Under the advising of Kostas Daniilidis, I work on Geometric Deep Learning and its applications to 3D Computer Vision.
Before that, I did my undergraduate studies in the field of Electrical Engineering and Computer Science at the National Technical University of Athens, under the supervision of Prof. Petros Maragos, where I worked on spectral methods for image segmentation.
Research
My current research focus lies on Equivariant Deep Learning for 3D Computer Vision.
More broadly, I am interested in problems that fuse geometry, statistics and physics especially in the form of inductive biases on deep neural networks.
I am also very interested in the use of Artificial Intelligence for Science.
Local shape modeling and SE(3)-equivariance are strong inductive biases to reconstruct scenes of arbitrarily many objects appearing in random poses even when a network is trained on single objects in canonical pose.
We propose a new Transformed Risk Minimization (TRM) framework as an
extension of classical risk minimization.
Our TRM method (1) jointly learns transformations and models in a single training loop,
(2) works with any training algorithm applicable to standard risk minimization,
and (3) handles any transforms, such as discrete and continuous classes of augmentations.
To avoid overfitting when implementing empirical transformed risk minimization,
we propose a novel regularizer based on PAC-Bayes theory.
We propose a new parametrization of the space of augmentations via a stochastic composition of blocks
of geometric transforms.

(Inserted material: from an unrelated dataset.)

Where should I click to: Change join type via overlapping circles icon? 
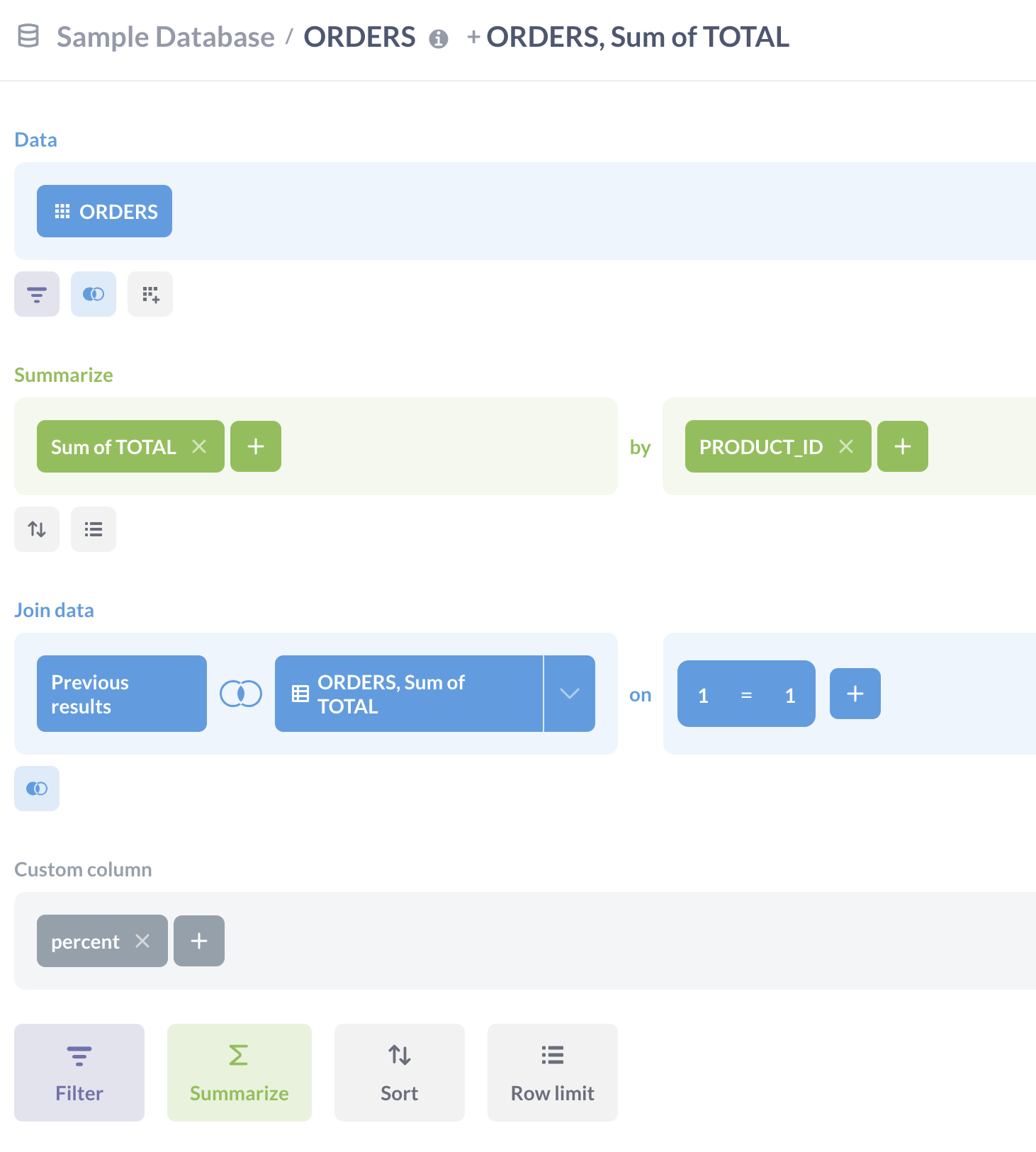pos(241,694)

The performance compares favorably to prior methods on CIFAR10/100.
Additionally, we show empirically that we can correctly learn certain symmetries in the data distribution
(recovering rotations on rotated MNIST) and can also improve calibration of the learned model.

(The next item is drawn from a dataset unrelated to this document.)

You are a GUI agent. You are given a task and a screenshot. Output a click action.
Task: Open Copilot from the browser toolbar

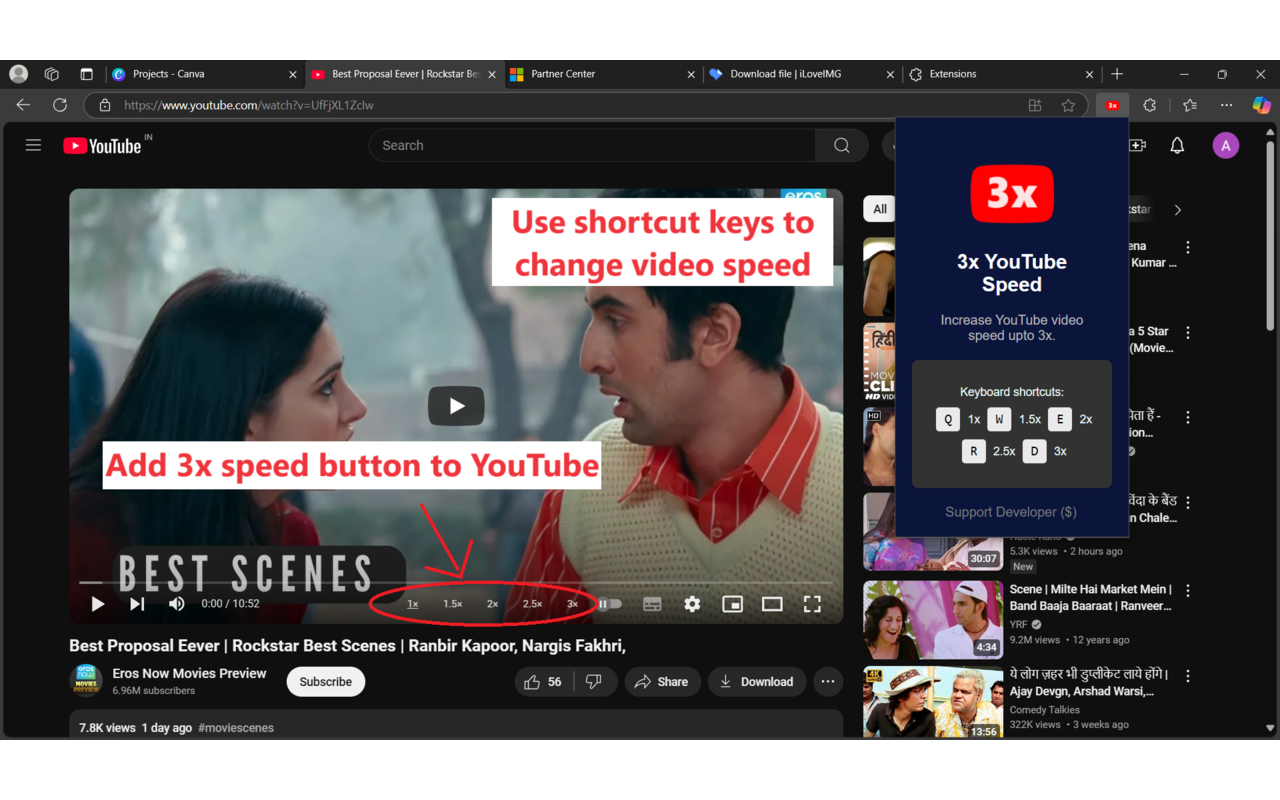pos(1261,104)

We propose the Information-aware Graph Block Network (I-GBNet), an Active Information Acquisition adaptation of Graph Neural Networks, that aggregates information over the graph representation and provides sequential-decision making in a distributed manner. Numerical simulations on significantly larger graphs and dimensionality of the hidden state and more complex environments than those seen in training validate the properties of the proposed architecture and its efficacy in the application of localization and tracking of dynamic targets.
Teaching
I am very passionate about teaching. Both from the mentoring perspective and as a means to convey knowledge in a clear, concise manner. I am a big fan of Richard Feynman's teaching techniques.